Excerpted passage:
——
From the first moment my wife discovered
she had breast cancer, there was a deafening silence from the men I know. Even
ones whose wives, mothers or girlfriends had breast cancer seemed to have
received a gag order from some Central Cancer Command and did little more than
mumble about the experience. Not one to shut up for any known reason, I started
this blog…
So the past 23
days, we’ve had our son, daughter-in-law, and our two grandchildren staying
with us on vacation from South Korea where he serves in the US Army.
It brought to mind
that despite the fact that cancer was the focus of every thought for some time,
other matters – in this case, our family – fill our every waking moment.
To reduce it to
its barest bones, cancer might be characterized as death; family as life.
When life is
written large – playgrounds; meals out; work thrown in because it has to be
there; Mystery Caves and Malls of America and Como Park Zoos and Welcome Home
parties and former high schools and other places barely remembered because
there were so many – and full of life; it masks death so effectively that it’s
easy to forget about it. To ignore it. To act as if it didn’t exist.
Or to fly in the
face of death, sneer, then shout whilst shaking your fist, “Despite you, we
will LIVE!”
That’s what this
time has been like for me.
Thank you, God for
the joy these hours and days have immersed us in!
——
Listed records:
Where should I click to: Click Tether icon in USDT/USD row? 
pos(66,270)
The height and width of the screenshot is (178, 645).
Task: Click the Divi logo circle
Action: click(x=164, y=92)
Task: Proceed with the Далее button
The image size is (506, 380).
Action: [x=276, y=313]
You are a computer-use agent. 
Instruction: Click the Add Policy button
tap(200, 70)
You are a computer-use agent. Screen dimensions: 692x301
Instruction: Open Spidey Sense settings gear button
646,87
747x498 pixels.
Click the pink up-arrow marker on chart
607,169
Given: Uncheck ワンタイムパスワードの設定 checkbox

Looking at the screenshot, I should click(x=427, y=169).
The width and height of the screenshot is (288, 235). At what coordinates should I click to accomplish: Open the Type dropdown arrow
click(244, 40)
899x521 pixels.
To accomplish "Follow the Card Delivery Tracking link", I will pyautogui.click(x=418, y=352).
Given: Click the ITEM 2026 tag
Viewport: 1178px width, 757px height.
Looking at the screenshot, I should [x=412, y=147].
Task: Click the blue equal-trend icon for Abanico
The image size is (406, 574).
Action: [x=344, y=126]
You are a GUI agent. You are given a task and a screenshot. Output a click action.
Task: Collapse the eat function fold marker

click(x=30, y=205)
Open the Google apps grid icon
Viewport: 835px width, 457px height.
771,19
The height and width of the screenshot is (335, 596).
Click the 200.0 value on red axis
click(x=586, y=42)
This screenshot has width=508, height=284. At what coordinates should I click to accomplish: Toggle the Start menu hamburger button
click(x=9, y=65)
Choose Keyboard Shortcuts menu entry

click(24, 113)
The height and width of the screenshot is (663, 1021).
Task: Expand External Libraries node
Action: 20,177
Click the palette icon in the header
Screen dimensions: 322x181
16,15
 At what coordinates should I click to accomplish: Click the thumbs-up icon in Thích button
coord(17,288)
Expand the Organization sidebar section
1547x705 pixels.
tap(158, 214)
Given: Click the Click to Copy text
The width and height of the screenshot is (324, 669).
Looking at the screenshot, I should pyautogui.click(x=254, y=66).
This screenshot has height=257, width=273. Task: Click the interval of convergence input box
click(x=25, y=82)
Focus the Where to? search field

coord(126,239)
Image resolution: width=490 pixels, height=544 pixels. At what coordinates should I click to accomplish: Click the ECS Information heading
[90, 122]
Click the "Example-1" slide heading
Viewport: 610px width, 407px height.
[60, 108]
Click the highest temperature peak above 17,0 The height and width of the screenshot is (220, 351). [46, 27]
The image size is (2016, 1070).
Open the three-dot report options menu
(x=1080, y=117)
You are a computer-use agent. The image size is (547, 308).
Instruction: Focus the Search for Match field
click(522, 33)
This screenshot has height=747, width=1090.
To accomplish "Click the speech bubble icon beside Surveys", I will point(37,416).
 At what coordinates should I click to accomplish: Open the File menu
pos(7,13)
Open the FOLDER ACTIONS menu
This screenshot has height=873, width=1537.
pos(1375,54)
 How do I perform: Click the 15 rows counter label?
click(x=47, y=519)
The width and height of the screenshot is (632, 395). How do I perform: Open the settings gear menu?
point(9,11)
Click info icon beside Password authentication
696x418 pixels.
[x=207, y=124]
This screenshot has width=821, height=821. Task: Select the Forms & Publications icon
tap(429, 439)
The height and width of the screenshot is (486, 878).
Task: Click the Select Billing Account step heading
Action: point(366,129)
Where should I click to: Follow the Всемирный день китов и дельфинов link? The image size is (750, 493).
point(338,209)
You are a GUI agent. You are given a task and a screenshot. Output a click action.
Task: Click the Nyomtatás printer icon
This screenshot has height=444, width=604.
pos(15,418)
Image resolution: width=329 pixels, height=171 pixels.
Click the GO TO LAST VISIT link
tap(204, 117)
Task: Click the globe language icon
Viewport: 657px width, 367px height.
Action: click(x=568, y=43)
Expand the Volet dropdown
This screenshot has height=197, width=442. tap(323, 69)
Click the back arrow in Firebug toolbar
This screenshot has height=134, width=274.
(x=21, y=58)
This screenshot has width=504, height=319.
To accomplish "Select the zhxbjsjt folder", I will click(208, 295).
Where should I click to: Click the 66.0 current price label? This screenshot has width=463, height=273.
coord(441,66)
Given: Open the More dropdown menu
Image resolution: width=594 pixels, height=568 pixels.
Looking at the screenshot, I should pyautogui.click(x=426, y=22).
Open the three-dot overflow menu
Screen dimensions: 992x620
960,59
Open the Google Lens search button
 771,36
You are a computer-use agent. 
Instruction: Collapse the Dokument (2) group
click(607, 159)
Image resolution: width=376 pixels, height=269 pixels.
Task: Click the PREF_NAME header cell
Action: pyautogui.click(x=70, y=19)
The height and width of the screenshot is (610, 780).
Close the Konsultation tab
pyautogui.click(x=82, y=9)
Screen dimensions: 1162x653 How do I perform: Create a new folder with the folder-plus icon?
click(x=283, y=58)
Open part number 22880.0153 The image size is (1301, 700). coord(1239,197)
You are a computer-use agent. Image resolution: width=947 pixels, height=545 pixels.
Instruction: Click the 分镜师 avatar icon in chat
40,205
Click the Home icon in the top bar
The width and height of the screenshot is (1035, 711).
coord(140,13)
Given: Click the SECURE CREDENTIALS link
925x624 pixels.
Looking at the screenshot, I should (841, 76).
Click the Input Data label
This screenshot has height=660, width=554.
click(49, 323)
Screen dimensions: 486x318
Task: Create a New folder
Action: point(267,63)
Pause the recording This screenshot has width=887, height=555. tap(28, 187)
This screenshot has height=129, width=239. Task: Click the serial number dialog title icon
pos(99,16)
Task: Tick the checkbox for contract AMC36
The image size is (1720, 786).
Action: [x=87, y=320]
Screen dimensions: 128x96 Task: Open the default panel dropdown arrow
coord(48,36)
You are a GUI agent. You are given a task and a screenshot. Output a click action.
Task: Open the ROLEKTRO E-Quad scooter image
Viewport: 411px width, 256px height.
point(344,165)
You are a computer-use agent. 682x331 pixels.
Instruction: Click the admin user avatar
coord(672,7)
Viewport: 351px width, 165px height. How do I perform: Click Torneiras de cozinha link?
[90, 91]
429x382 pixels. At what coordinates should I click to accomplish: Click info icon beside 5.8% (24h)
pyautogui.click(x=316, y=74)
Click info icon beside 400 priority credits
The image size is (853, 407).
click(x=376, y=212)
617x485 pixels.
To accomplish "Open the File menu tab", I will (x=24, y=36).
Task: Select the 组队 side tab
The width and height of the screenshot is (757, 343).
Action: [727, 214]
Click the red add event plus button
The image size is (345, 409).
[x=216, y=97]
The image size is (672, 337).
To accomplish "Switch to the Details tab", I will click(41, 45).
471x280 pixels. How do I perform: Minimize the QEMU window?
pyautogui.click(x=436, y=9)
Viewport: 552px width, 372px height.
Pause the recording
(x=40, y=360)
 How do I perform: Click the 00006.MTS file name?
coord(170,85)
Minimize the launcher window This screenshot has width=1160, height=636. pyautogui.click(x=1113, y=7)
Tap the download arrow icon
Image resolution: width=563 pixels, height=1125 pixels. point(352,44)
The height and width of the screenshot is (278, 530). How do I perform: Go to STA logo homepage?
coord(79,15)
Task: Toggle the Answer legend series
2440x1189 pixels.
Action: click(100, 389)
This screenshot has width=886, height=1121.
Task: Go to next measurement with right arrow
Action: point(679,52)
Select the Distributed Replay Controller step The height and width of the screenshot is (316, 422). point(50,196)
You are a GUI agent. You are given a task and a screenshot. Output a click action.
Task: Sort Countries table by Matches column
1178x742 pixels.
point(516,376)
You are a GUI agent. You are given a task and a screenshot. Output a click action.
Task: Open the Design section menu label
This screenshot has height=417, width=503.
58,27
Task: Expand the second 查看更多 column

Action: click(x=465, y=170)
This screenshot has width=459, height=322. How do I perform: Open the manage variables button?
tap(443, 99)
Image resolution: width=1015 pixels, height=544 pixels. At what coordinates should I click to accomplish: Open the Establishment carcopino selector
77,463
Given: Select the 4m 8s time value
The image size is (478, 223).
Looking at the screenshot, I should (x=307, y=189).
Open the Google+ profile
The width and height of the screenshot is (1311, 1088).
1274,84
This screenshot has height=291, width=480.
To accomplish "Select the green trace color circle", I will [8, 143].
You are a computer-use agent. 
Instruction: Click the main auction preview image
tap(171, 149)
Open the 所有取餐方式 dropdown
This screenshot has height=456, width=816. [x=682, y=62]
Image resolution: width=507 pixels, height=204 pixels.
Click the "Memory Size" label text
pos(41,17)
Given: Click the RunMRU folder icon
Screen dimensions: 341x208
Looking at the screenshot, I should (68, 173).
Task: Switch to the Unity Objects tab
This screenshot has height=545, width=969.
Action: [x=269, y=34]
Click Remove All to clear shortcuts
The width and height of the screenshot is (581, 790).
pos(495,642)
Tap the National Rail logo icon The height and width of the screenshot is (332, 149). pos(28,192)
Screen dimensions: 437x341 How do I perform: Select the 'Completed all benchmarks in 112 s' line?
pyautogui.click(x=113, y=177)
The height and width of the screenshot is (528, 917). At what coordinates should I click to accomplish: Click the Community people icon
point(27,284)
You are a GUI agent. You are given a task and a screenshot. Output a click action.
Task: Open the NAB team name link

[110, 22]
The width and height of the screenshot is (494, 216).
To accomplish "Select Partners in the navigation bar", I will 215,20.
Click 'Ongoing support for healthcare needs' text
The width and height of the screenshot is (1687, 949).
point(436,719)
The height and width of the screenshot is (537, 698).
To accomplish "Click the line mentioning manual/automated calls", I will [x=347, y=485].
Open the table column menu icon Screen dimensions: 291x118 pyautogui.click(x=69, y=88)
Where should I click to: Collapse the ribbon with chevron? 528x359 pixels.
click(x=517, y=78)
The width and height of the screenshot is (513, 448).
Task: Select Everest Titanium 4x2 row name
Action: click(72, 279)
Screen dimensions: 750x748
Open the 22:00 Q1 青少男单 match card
——
Your instructions: Copy the blog post word for word from "Or to fly in" to "immersed us in!".

Written response:
Or to fly in the
face of death, sneer, then shout whilst shaking your fist, “Despite you, we
will LIVE!”
That’s what this
time has been like for me.
Thank you, God for
the joy these hours and days have immersed us in!